___ DOCUMENT EXTRACT ___
Chairman Max Baucus's bill has been roundly panned by Democrats on his own Senate Finance Committee, the Republicans who still refuse to vote for an essentially Republican health care bill that bans funding of abortions and health care access to illegal immigrants, and he seems to be the only one proud of his bill.
It's a bill that punishes the middle class with an individual mandate to buy private insurance plans they can't afford, including fines up to $3,800 for a family that makes more than $66,000 a year. It's a major giveaway to private insurers, with a community rating of 5:1 based on age. And the Chairman's mark says that families could face a community rating up to 7.5:1. That means they'd pay 7.5 times what a young person pays for their insurance policy.
Taking together all permissible risk factors, premiums within a family category could not vary by more than a 7.5:1 composite ratio.
___
• **EXERCISE INSTRUCTIONS**:
**1)** From the passage on the Baucus health care bill, extract the text verbatim, beginning at the words "Chairman Max Baucus's" and stopping after "of his bill.".
**2)** Continue the passage on the Baucus health care bill from its final sentence.
The material that follows comes from a separate source.
___ DATA SEGMENT ___
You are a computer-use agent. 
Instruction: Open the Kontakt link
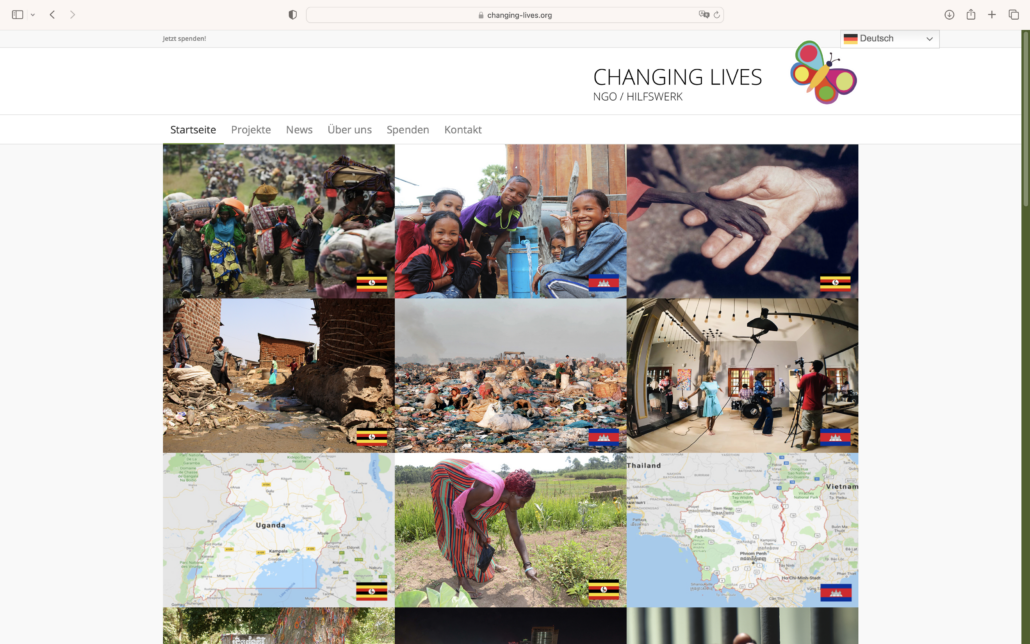[x=462, y=129]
___
• **ANSWERS TO THE EXERCISES**:
**1)**
Chairman Max Baucus's bill has been roundly panned by Democrats on his own Senate Finance Committee, the Republicans who still refuse to vote for an essentially Republican health care bill that bans funding of abortions and health care access to illegal immigrants, and he seems to be the only one proud of his bill.

**2)**
And this, straight out of the Chairman's mark, is a wet dream for private insurers:
No later than 2013, the National Association of Insurance Commissioners (NAIC) shall develop model rules for the creation of “health care choice compacts.” Starting in 2015, states may form “health care choice compacts” to allow for the purchase of individual health insurance across state lines. “Health care choice compacts” may exist between two or more states. Once compacts have been agreed to, insurers would be allowed to sell policies in any state participating in the compact. Insurers selling policies through a “health care choice compact” would only be subject to the laws and regulations of the state where the policy is written or
issued.
It means that a private insurer in one state with incredibly lax insurance regulations could sell its own policy in that state across state lines to another state, thus superseding the insurance regulations of that state. It means you'd get the choice of an insurance policy that wouldn't be in compliance with your own state laws. However, the chairman's mark claims that states will still retain the authority to address market conduct, unfair trade practices, network adequacy and consumer protection standards, including addressing disputes as to the performance of the contract.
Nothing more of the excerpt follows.